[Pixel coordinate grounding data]
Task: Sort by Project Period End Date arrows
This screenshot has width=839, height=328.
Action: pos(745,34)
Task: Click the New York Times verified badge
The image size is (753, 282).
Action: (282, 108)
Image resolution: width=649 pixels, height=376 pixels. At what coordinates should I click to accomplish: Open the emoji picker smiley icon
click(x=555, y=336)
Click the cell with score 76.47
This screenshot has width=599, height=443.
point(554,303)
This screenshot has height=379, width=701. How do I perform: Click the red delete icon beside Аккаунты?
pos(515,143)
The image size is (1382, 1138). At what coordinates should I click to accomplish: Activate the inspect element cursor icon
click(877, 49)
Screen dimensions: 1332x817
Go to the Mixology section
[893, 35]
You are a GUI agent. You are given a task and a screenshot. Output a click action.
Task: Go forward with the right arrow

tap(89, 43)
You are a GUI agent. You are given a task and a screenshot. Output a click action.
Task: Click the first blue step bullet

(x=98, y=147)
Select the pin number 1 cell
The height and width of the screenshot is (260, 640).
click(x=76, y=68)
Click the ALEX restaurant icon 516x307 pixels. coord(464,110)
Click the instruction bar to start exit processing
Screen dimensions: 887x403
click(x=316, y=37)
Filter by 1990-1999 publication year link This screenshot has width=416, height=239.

Task directions => Nothing may be omitted; retype every record exactly.

Task response =>
Task: Sort by Project Period End Date arrows
This screenshot has width=839, height=328.
Action: pos(745,34)
Task: Click the New York Times verified badge
The image size is (753, 282).
Action: (282, 108)
Image resolution: width=649 pixels, height=376 pixels. At what coordinates should I click to accomplish: Open the emoji picker smiley icon
click(x=555, y=336)
Click the cell with score 76.47
This screenshot has width=599, height=443.
point(554,303)
This screenshot has height=379, width=701. How do I perform: Click the red delete icon beside Аккаунты?
pos(515,143)
The image size is (1382, 1138). At what coordinates should I click to accomplish: Activate the inspect element cursor icon
click(877, 49)
Screen dimensions: 1332x817
Go to the Mixology section
[893, 35]
You are a GUI agent. You are given a task and a screenshot. Output a click action.
Task: Go forward with the right arrow

tap(89, 43)
You are a GUI agent. You are given a task and a screenshot. Output a click action.
Task: Click the first blue step bullet

(x=98, y=147)
Select the pin number 1 cell
The height and width of the screenshot is (260, 640).
click(x=76, y=68)
Click the ALEX restaurant icon 516x307 pixels. coord(464,110)
Click the instruction bar to start exit processing
Screen dimensions: 887x403
click(x=316, y=37)
Filter by 1990-1999 publication year link This screenshot has width=416, height=239.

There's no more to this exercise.